Il pensiero del giorno

Domenica 7 agosto 2022 – XIX domenica del Tempo ordinario

Sap 18,6-9; Sal 32; Eb 1,1-2.8-19; Lc 12,32-48


Il Vangelo odierno offre diversi spunti di riflessione. Soffermiamoci in particolare su quello contenuto nella frase iniziale: «In quel tempo, Gesù disse ai suoi discepoli: “Non temere, piccole gregge”». Questa frase conclude la prima parte del capitolo 12 di Luca, dedicata all’insegnamento di Gesù su cosa i suoi discepoli devono temere o non devono temere: «Non temete coloro che uccidono il corpo e dopo non possono far più nulla…Temete colui che dopo aver ucciso, ha il potere di gettare nella Geenna» (Lc 12,4-5).

Il timor di Dio, o “timore religioso”, si presenta in due forme. C’è un timore di Dio che è sempre conseguenza del fatto che Dio è Dio e noi siamo uomini: è il sentimento del divino, del soprannaturale. Quando Jahvè si manifesta «il popolo è scosso da tremore» (Es 19,16). La cosa si ripete nel Nuovo Testamento: di fronte alla potenza di Gesù sul lago, i discepoli sono colti da grande timore (Mc 4,41); sul Tabor, i discepoli sono spaventati (Mc 9,6). Dio rincuora l’uomo, lo sostiene in questa paura, accompagnando di solito la sua apparizione con le parole: “Non temere! Sono io, il tuo Dio”. Lo dice ad Abramo, a Maria, a Paolo. 

C’è un secondo timor di Dio, che è connesso invece con il peccato e che è o paura di commettere peccato, o paura di aver commesso il peccato.

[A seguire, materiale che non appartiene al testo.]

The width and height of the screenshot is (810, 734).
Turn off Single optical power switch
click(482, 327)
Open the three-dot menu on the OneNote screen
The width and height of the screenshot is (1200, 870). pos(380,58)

Quest’ultimo si identifica con il sentimento di colpa, o rimorso, e appare subito dopo il primo peccato: «Ho udito il tuo passo nel giardino e ho avuto paura» (Gn 3,10). 

In genere, quando la Bibbia inculca come un valore e un dono dello Spirito Santo il timore di Dio, parla della prima specie di timore: quello che precede il peccato e che porta ad evitare il peccato stesso. Questo timore di Dio è chiamato «l’inizio della sapienza» (Pr 1,7). E’ il timore di cui parla Gesù nel nostro testo, quando dice: «Temete colui che, dopo aver ucciso, ha il potere di gettare nella Geenna». Si tratta di una tappa obbligata di ogni esperienza religiosa. Ma, per il Vangelo, non è l’ultima tappa: l’ultima tappa è l’amore. Il supremo comandamento di Dio non è: “Temerai il Signore Dio tuo con tutto il cuore”; ma: «Amerai il Signore Dio tuo con tutto il cuore»! Se Gesù qui inculca di temere Dio e non gli uomini è perché non si passa dalla paura degli uomini direttamente all’amore di Dio senza passare attraverso il timore di Dio. Giovanni dice: «Nell’amore non c’è timore; al contrario l’amore perfetto scaccia il timore, perché il timore suppone un castigo e chi teme non è perfetto nell’amore» (1Gv 4,18). Non bisogna disprezzare il timore di Dio, ma aspirare ad avere un amore tale che scacci il timore e lo renda quasi superfluo. Paolo esorta a non fermarsi a una religiosità fondata sull’osservanza della legge, perché questa alimenta la paura della trasgressione e mantiene nella paura, trasformando Dio da Padre a padrone: «Non avete uno spirito da schiavi per ricadere nella paura, ma uno spirito di figli adottivi per mezzo del quale gridiamo: Abbà, Padre!» (Rm 8,15).

Non si deve, però, schematizzare eccessivamente e opporre troppo nettamente lo spirito del timore di Dio allo spirito dell’amore di Dio. C’è una forma del timore di Dio – il timore reverenziale – che è molto vicino all’amore e sta bene anche nei rapporti fra figlio e padre (specie nei rapporti con questo Padre!). Esso può e deve coesistere anche con il sentimento di confidenza. Di esso parla il Salmo responsoriale di oggi, quando dice: «Ecco, l’occhio del Signore veglia su chi lo teme». Al fondo del sentimento dell’adorazione e della lode, c’è sempre un po’ di questo sentimento di timore reverenziale, che sopra ho chiamato sentimento del divino e del soprannaturale.